Consigne
Dans l'extrait sur Encelade, de quoi les auteurs de l'étude qualifient-ils le cyanure d'hydrogène ?

Extrait du document
-------------------------

Selon l’auteur principal Jonah Peter, étudiant en doctorat à l’université de Harvard, qui a effectué la majeure partie de ses recherches alors qu’il travaillait au Jet Propulsion Laboratory de la NASA, en Californie du Sud :
Nos travaux fournissent des preuves supplémentaires qu’Encelade abrite certaines des plus importantes molécules pour la création des éléments constitutifs de la vie et pour le maintien de cette vie par des réactions métaboliques. Non seulement Encelade semble répondre aux critères de base de l’habitabilité, mais nous avons maintenant une idée de la façon dont des biomolécules complexes pourraient s’y former et des voies chimiques qui pourraient être impliquées.
Un trio de lunes glacées de Saturne, Encelade, Pandore et Mimas, se presse le long de la ligne de visée de la sonde Cassini de la NASA sur cette image capturée le 28 juin 2007. (NASA/ JPL/ Space Science Institute)
La découverte du cyanure d’hydrogène fut particulièrement enthousiasmante, car c’est le point de départ de la plupart des théories sur l’origine de la vie.
La vie, telle que nous la connaissons, nécessite des éléments de construction, tels que les acides aminés. Le cyanure d’hydrogène est l’une des molécules les plus importantes et les plus polyvalentes nécessaires à la formation des acides aminés. Parce que ses molécules peuvent être combinées de différentes manières, les auteurs de l’étude qualifient le cyanure d’hydrogène de couteau suisse des précurseurs d’acides aminés.

-------------------------

Jeu de données
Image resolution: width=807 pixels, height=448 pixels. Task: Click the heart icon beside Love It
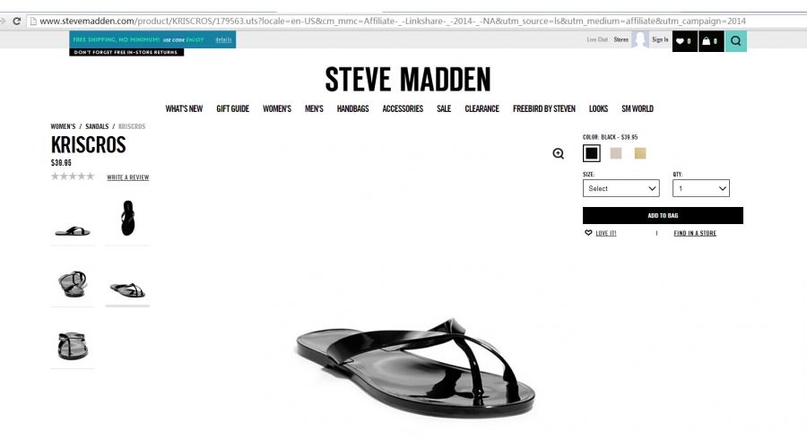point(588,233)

-------------------------

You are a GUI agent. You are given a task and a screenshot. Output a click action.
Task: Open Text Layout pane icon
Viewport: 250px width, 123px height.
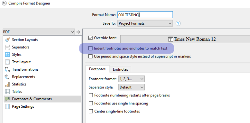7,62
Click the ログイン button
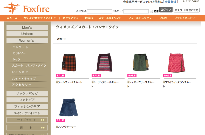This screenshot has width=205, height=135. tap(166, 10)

-------------------------

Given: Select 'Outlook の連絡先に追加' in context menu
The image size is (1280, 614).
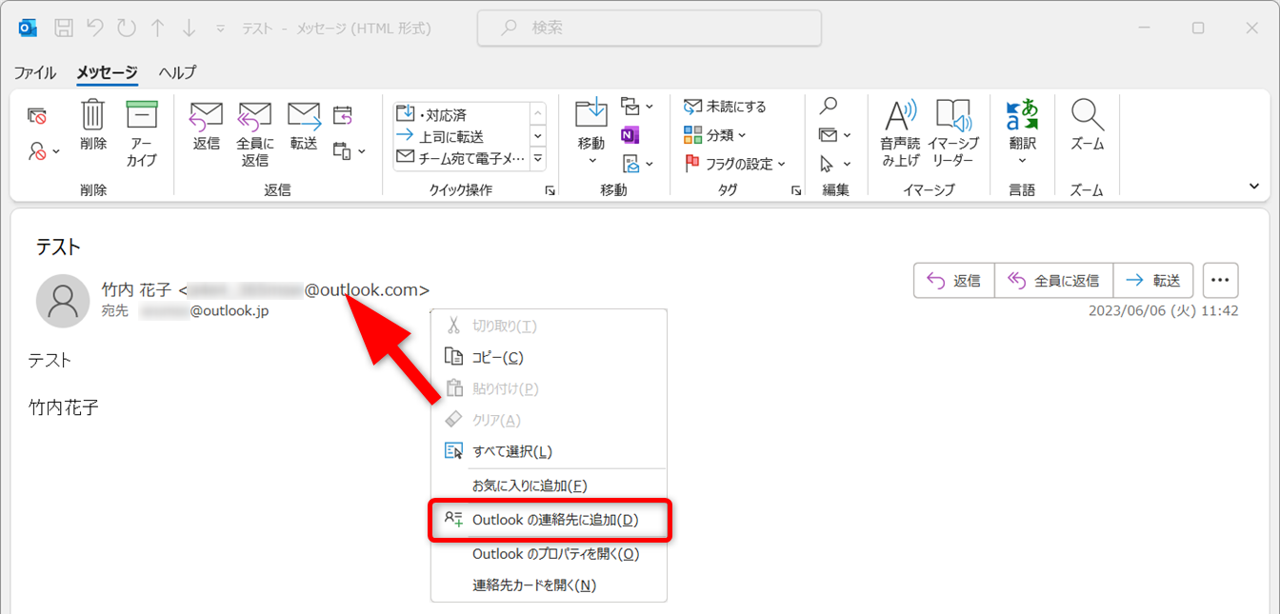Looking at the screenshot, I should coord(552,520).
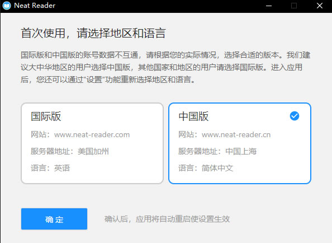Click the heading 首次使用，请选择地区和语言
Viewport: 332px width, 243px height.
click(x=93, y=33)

-------------------------

Exercice corrigé
De couteau suisse des précurseurs d'acides aminés.